To hear is to receive information or sound through one’s ears.
- Can you hear that? It sounds like there’s a problem with my car.
- I can’t hear you. Can you speak up?
- It’s hard to hear what’s going on from so far away. We’ll have to get closer in order to listen.
- Karl can’t hear very well. He’s losing his hearing. (hearing: your ability to hear)
- I’m sick of hearing that dog bark next door. (In this sentence, "hearing" is a gerund.)
"What? I can’t hear you."
This verb is often used when information is passed from one person to another, whether the information is in print or in the form of sound.
- I hear you’re moving to New York
- Did you hear about Tom and Jennifer’s divorce?
- What have you heard about our new supervisor?

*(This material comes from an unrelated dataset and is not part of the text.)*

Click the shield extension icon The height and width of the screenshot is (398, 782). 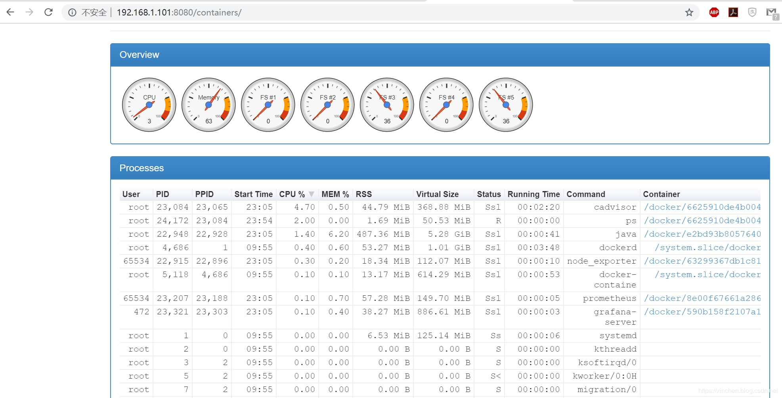[x=752, y=12]
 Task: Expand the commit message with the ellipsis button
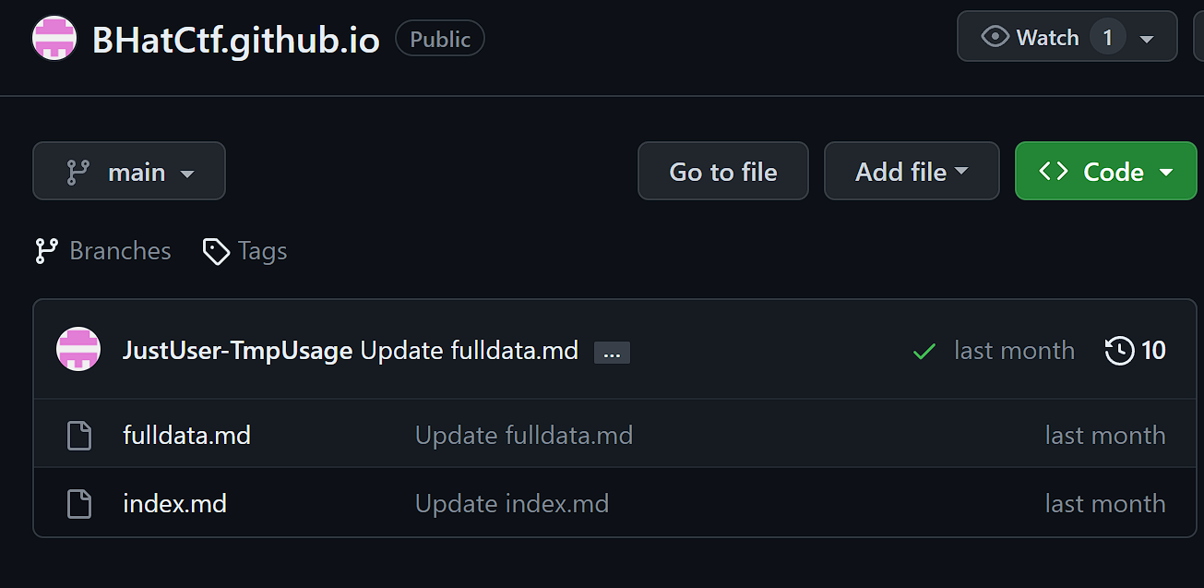[x=612, y=352]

- Everyone has heard about the accident.
- I’m sorry to hear about your mother. She was a nice woman. (This is what a person might say to a grieving family member.)
There’s a difference between the words "hear" and "listen." The word "iisten" is more active and is used when a person is really concentrating on the sound. The word "hear" can be used for both active and passive situations in which sound enters the ear.
- Can you hear that? No? Listen.
- Listen to the teacher when she speaks.
- I didn’t hear the storm last night. I was sound asleep.
The word "hearing" is a noun:
- My grandmother is losing her hearing. (She’s losing her ability to hear.)
- There will be a hearing later today regarding the issue of water conservation. (hearing: a formal gathering of government officials who listen to facts and make decisions based on what they hear.)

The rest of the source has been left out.